Hey Louis,

thanks for working on this! The general approach looks fine to me, I
just have some small things to fix.

Louis Bouchard [2015-01-26 14:42 -0000]:
> Changes to apport-unpack are only meaningful for Ubuntu Precise, so
> they could be brought in as a debian patch, hence dropped from that
> MP, while keeping the enhancement to problem_report.

I think it's fine to keep that in trunk. We might have other large
attachments which are better handled that way.

> === modified file 'bin/apport-unpack'
> --- bin/apport-unpack	2012-05-04 06:54:56 +0000
> +++ bin/apport-unpack	2015-01-26 14:41:51 +0000
> @@ -49,18 +49,28 @@
>  except OSError as e:
>      fatal(str(e))
>  
> +binaries = ()

Please make that a list or a set; using a tuple in this way is
confusing. It would also be nice if you could name this "bin_keys"?

>  for k in pr:
> +    if pr[k] == u'':

No u'' please, just ''; u'' isn't compatible with earlier Python 3.x.

> +        binaries += (k,)

Following the above, bin_keys.append(k) (list) or .add(k) (set).

> +    with open(report, 'rb') as f:
> +        for element in binaries:

"key" instead of element, please? Let's consistently call the report
contents "key" and "value".

> +    def extract(self, file, item=None, directory='/tmp'):
> +        '''Extract only one element from the problem_report
> +        directly without loading the report beforehand
> +        This is required for Kernel Crash Dumps that can be
> +        very big and saturate the RAM
> +        '''

Short descriptions need to be one line. Please rename "item" to "key",
and drop the None default for it, as None will turn the whole thing
into a no-op. Also, don't specify a default for directory; such
defaults are for CLI programs, and libraries should *never* default to
/tmp unless they very carefully avoid overwriting existing files in a
race free manner (i. e. O_CREAT|O_EXCL).

Finally, to further point out that this is for a single key instead of
the whole report, could this be named extract_key()?

> +        self._assert_bin_mode(file)
> +        self.data.clear()
> +        key = None
> +        value = None
> +        b64_block = False
> +        bd = None
> +        # Make sure the report is at the beginning
> +        file.seek(0)

I'd like to avoid this. First, it's unexpected (and undocumented), you
might deliberately call this on an open file at an offset, and second
it won't work for non-seekable fds such as reading from stdin.

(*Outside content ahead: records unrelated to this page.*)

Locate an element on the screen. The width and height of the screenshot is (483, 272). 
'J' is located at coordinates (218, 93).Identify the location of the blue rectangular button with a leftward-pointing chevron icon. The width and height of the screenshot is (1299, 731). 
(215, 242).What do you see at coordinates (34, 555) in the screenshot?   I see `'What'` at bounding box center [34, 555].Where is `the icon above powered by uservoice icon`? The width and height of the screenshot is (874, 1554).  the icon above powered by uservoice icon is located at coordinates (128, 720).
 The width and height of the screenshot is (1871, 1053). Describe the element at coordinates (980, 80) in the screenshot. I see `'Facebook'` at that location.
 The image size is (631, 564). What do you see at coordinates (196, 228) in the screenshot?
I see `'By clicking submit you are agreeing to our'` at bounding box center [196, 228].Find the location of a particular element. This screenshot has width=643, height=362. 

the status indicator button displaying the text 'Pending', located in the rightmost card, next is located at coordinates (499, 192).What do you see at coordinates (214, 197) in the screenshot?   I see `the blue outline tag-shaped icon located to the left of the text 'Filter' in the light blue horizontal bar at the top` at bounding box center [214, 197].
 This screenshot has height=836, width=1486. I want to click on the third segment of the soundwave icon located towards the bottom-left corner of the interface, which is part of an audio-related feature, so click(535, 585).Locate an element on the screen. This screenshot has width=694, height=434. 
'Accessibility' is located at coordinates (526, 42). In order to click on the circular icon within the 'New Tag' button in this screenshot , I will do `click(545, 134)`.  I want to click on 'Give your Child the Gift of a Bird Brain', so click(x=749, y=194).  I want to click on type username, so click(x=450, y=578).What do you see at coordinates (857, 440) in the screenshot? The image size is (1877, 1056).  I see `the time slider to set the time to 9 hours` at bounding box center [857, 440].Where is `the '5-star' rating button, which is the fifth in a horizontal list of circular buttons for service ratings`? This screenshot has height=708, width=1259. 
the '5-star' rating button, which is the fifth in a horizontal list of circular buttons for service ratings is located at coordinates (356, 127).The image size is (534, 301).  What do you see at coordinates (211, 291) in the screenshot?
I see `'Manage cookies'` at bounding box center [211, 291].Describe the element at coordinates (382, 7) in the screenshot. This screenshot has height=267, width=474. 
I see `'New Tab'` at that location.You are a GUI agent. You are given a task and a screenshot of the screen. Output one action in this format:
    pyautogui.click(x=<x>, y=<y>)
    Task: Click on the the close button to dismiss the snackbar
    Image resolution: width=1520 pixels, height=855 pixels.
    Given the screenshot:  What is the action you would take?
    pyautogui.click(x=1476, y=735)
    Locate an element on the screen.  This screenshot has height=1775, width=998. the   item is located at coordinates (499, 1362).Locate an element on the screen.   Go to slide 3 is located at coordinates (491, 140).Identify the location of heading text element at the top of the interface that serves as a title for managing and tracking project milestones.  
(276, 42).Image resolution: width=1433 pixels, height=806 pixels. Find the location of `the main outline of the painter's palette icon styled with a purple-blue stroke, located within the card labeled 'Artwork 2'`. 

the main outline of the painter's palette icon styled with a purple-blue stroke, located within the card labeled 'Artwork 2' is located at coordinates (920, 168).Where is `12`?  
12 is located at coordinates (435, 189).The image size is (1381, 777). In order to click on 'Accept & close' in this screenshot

> +        for line in file:
> +            # continuation line
> +            if line.startswith(b' '):
> +                if not b64_block:
> +                    continue
> +                assert (key is not None and value is not None)
> +                if b64_block:
> +                    l = base64.b64decode(line)
> +                    if bd:
> +                        out.write(bd.decompress(l))
> +                    else:
> +                        # lazy initialization of bd
> +                        # skip gzip header, if present
> +                        if l.startswith(b'\037\213\010'):
> +                            bd = zlib.decompressobj(-zlib.MAX_WBITS)
> +                            out.write(bd.decompress(self._strip_gzip_header(l)))
> +                        else:
> +                            # legacy zlib-only format used default block
> +                            # size
> +                            bd = zlib.decompressobj()
> +                            out.write(bd.decompress(l))
> +                else:
> +                    if len(value) > 0:
> +                        out.write('{}'.format(b'\n'))
> +                    if line.endswith(b'\n'):
> +                        out.write('{}'.format(line[1:-1]))
> +                    else:
> +                        out.write('{}'.format(line[1:]))
> +            else:
> +                if b64_block:
> +                    if bd:
> +                        value += bd.flush()
> +                    b64_block = False
> +                    bd = None
> +                if key:
> +                    assert value is not None
> +                    self.data[key] = self._try_unicode(value)
> +                (key, value) = line.split(b':', 1)
> +                if not _python2:
> +                    key = key.decode('ASCII')
> +                if key != item:
> +                    continue
> +                value = value.strip()
> +                if value == b'base64':
> +                    value = b''
> +                    b64_block = True
> +                    try:
> +                        out=open(os.path.join(directory, item), 'wb')
> +                    except IOError as e:
> +                        fatal(str(e))

This logic can become a simpler as you know precisely what to scan for
at first: a line equal to key + b':\n'. If it's not found, this should
throw a KeyError, otherwise you can start uncompressing/writing from
there and quit once you arrive at the next key without having to read
the remainder of the file.

> +
> +        if key is not None:
> +            self.data[key] = self._try_unicode(value)
> +
> +        self.old_keys = set(self.data.keys())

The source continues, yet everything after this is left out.